Alicia and Brian have had two children, our most beloved Harmony and Alannah, who were the cutest flower girls God ever created.   The wedding was held in an orchard and the reception next door, literally at the home of Steve and Suzanne Lange, Brian’s step-father and mother.   

Steve officiated the service, which was beautiful.   The Lange’s even catered the food.  Brian and Renee Vosburg  (Brian’s father and step-mother)  were right there with us, bringing a special gift: wine with labels announcing the couple’s wedding.

Joe was the only brother who could make it and had come all the way from Seattle.  My sister-in-law, Shirley had come from Arizona.  Our beloved Alice (Mario’s “step-mother”) had come from New York City.  My parents were there from Tracy, despite having to leave the next morning at 4:00 a.m..  My sisters, nieces and nephews, Aunties and Uncles were there.   Ryans, Rodriguez’s, Harwells, Langes, Vosburgs…. 
Photo Courtesy Crystal Saxon Photography

Everywhere you looked were family, everyone in one place to celebrate.


5.  We got by with a little help from our friends.

“A little help” is only in reference from the Beatles song – in truth, we were flooded with it.  Thank God for the love of friends, who were there as soon as preparations started.  A local artist and friend of our daughter, Kim Ranella, did all of the flowers.   Her son, Tyler, and another friend of Alicia’s, Crystal, were the photographers.   

Our DeeJay was in a car accident and was hospitalized during the wedding.  Instead of the party being without music, a friend of Steve’s stepped in and set up a whole music system to save the day.   

People stepped in to do whatever was needed and there is so much needed to be done for a wedding.  Suzanne and her sister, Nancy, worked so hard that the food was served up hot and delicious.   

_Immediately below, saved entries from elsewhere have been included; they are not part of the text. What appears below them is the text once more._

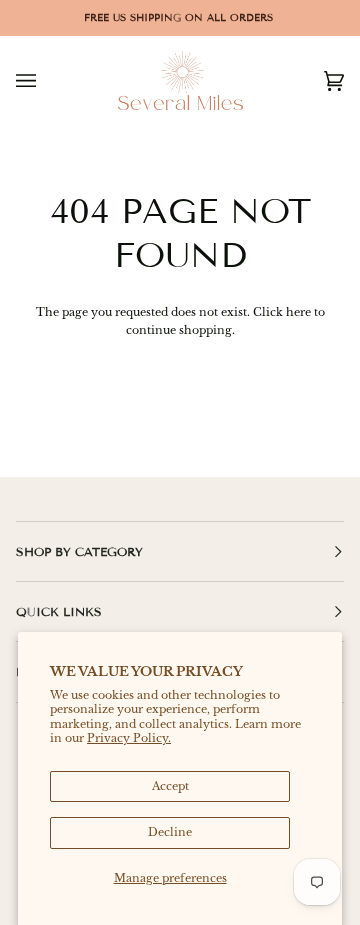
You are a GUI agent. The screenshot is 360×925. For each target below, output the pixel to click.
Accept (170, 786)
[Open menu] (46, 80)
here (298, 312)
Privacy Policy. (129, 738)
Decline (170, 832)
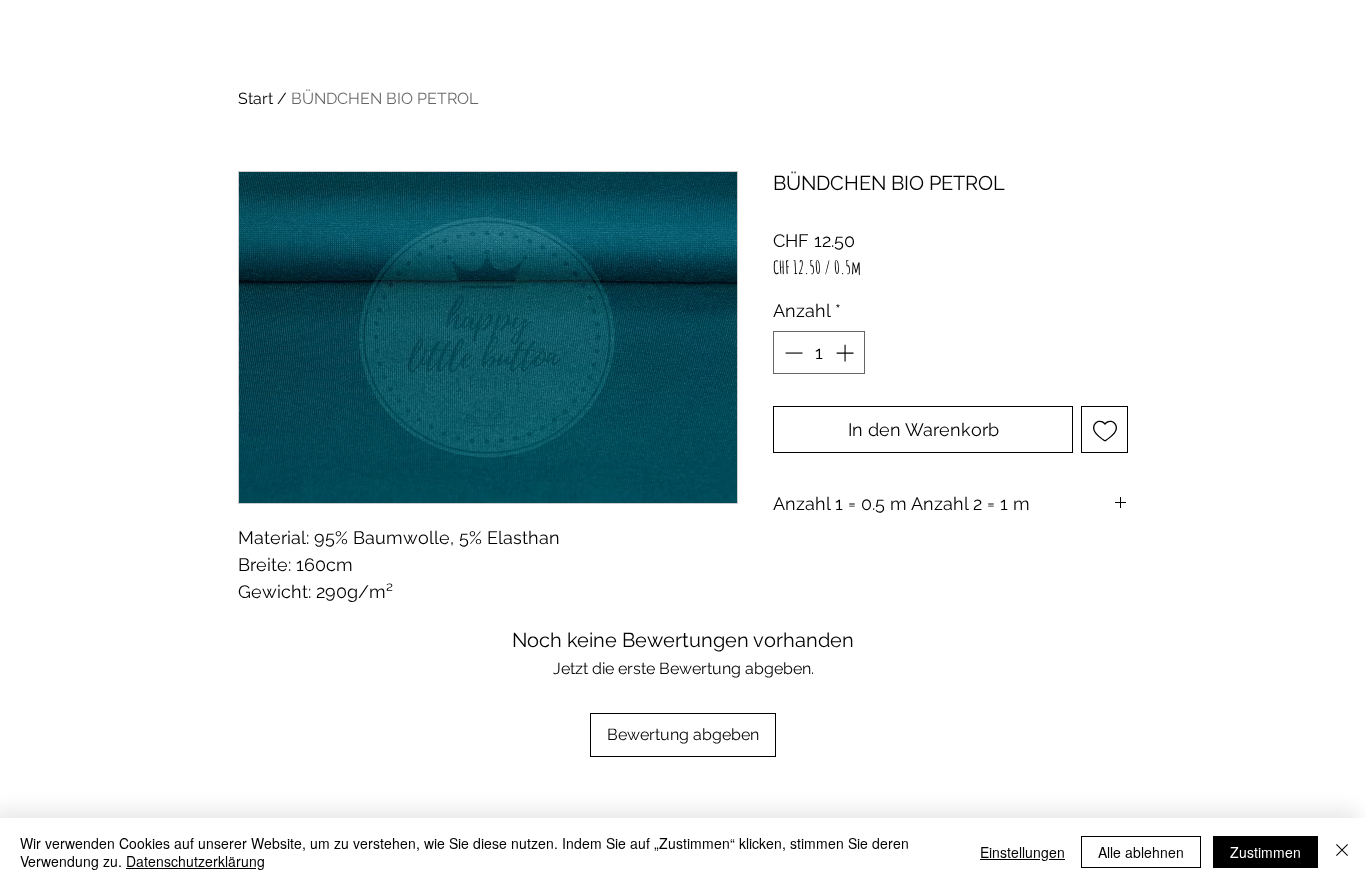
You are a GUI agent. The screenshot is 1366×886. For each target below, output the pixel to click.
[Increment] (846, 352)
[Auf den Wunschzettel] (1104, 429)
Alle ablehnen (1141, 852)
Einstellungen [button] (1022, 852)
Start (255, 98)
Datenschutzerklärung (195, 861)
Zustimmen (1265, 852)
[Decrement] (791, 352)
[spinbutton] (819, 352)
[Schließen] (1342, 852)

Thank you, thank you, thank you…..

6.  Mario prayed and I cried.

Mario was Mario, thank God.

When it came time for the toast, he faced the bride and groom and made his toast be more of a prayer.  He told them both how much we loved them and prayed for them.  He wished them the love and commitment that we had shared it. 

I was grateful for videography because I knew I couldn’t possibly absorb the true beauty of the moment.  Halfway through what Mario said, I could no longer keep back my tears and my granddaughter, Alannah, tried to cheer me up by being silly as I held her. 

Thank you, Jesus.


7.  Butterfly Kisses

The Father-daughter dance was to “Butterfly Kisses” where both Dad and Daughter cried and danced.  I was so touched and moved and joyful…  It had long been her dream to dance with Mario to that song and there it was – happening right before me. 

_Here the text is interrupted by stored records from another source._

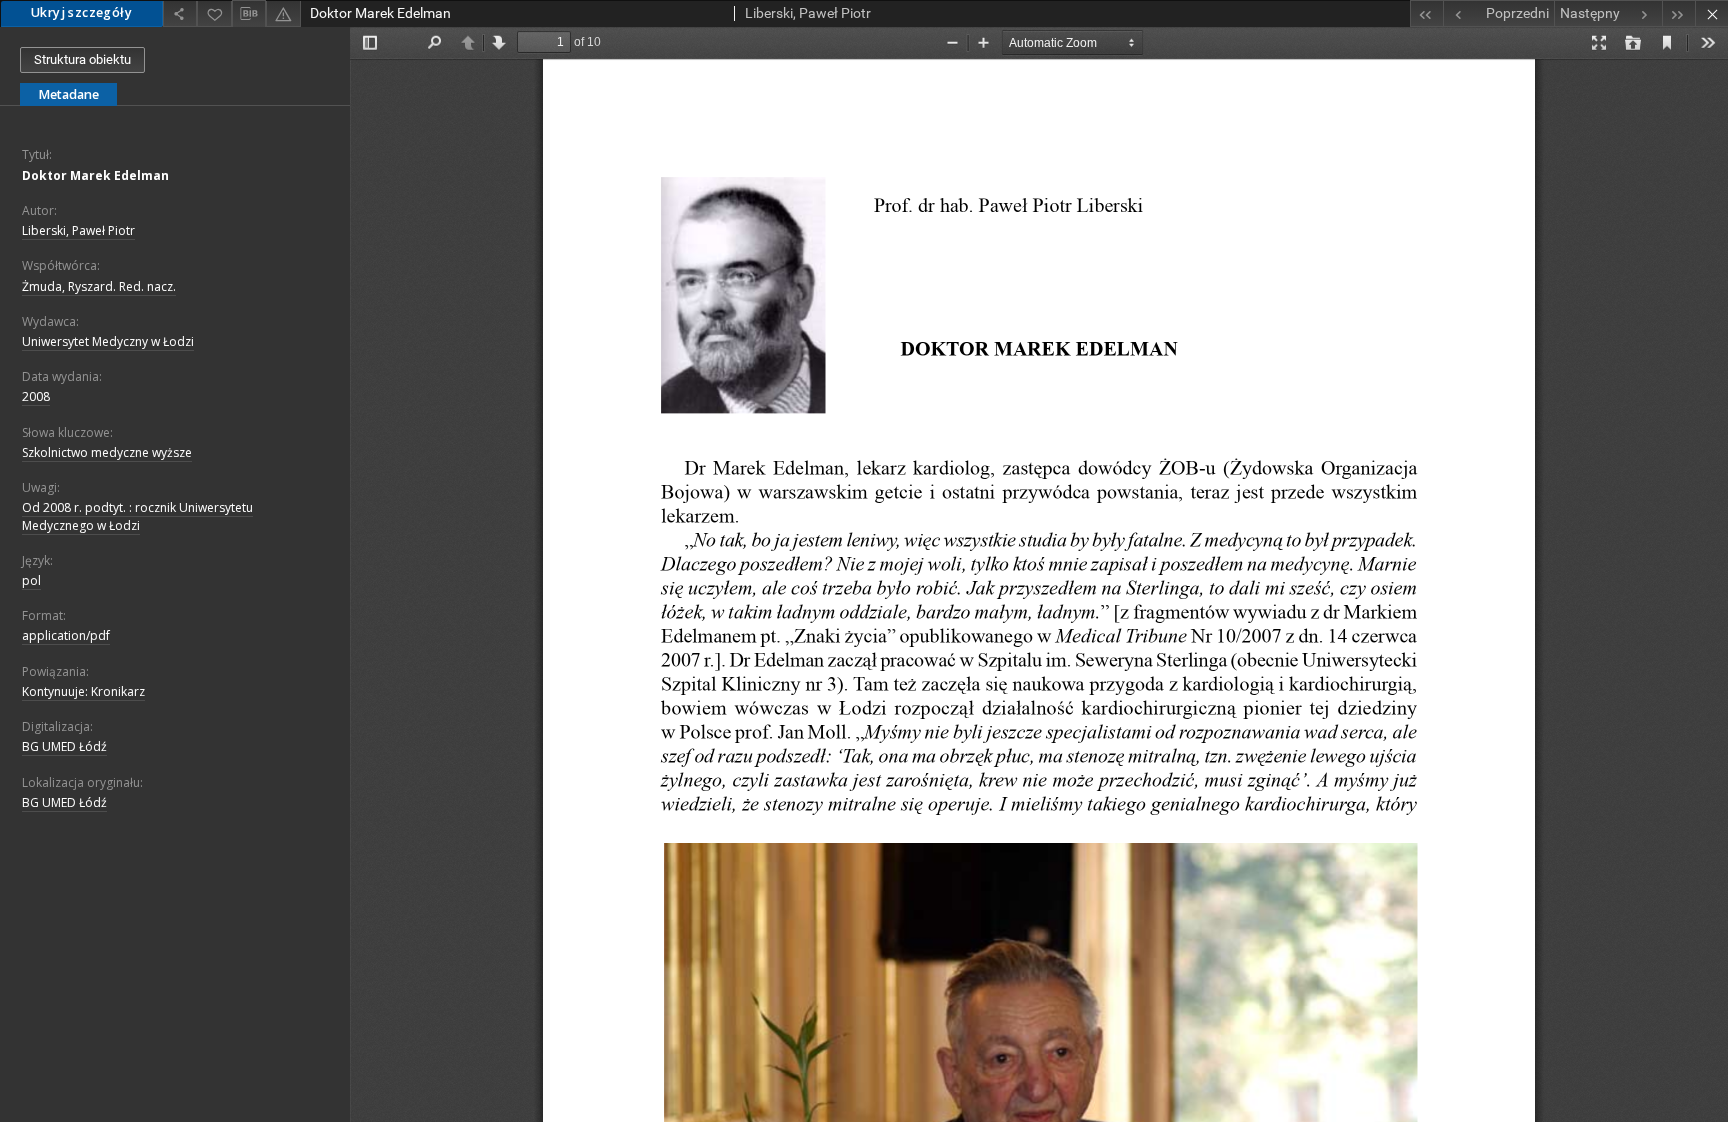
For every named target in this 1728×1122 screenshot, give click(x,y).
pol (31, 580)
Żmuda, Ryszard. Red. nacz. (99, 286)
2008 (36, 396)
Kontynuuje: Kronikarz (83, 691)
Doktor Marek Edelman (95, 175)
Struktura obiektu (82, 59)
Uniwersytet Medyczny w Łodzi (108, 341)
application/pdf (66, 635)
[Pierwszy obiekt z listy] (1426, 13)
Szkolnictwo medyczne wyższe (107, 452)
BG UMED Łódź (64, 746)
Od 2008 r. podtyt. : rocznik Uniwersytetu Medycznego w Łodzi (137, 516)
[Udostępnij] (180, 13)
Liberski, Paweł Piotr (78, 230)
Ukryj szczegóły (81, 12)
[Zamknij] (1711, 13)
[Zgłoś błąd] (283, 13)
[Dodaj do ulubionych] (214, 13)
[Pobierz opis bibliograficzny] (249, 14)
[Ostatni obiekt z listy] (1678, 13)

The Mother and Son dance came next and I don’t remember the song, but I do remember Suzanne being joyful.  It made me smile….


8.  We all danced – and danced!!

It was so fun.

My Uncle Jim used to say “I’ll dance at your wedding” when we brought him coffee.  I used to wonder what he meant.  Now I think I know what he meant:    “I’ll celebrate the day that will be one of the happiest in your life by making a total fool of myself on the dance floor”. 

Out came the the robot, the insane gestures, the shimmy and the kicks!  

We danced and danced.

Harmony and Alannah seemed to enjoy it the most, and Ashley and Morgan entertained them by dancing dance after dance with them. 

It was incredible. 

Crystal Saxon Photography

This morning I was thinking that we only have been back five and a half months.  We moved back to the USA from Africa, bought a repo-house and restored it, then married off a daughter.  Not bad…

I opened my Bible this morning and it fell open to a bookmark of Alicia in the eleventh grade, smiling at the camera.  It was Psalm 20, verse 5 – the verse that I began this blog with. 

I have been praying this verse for my daughter since 2005, the year she handed her package of school pictures, coming with a glossy bookmark.  “I hate this picture,” she said back then.  “I don’t want to buy them.”

I bought the whole package, thinking them to be one of her most beautiful shots.  I saved the bookmark for myself  and placed it in Psalm 20 verse 5 – for 2005.  I prayed this verse for her everyday- that God would fulfill every deep desire in her heart…  especially the one where she knows she is beautiful. 


Because she is, after all, so beautiful.  

And now I have witnessed so many of her victories, including her wedding.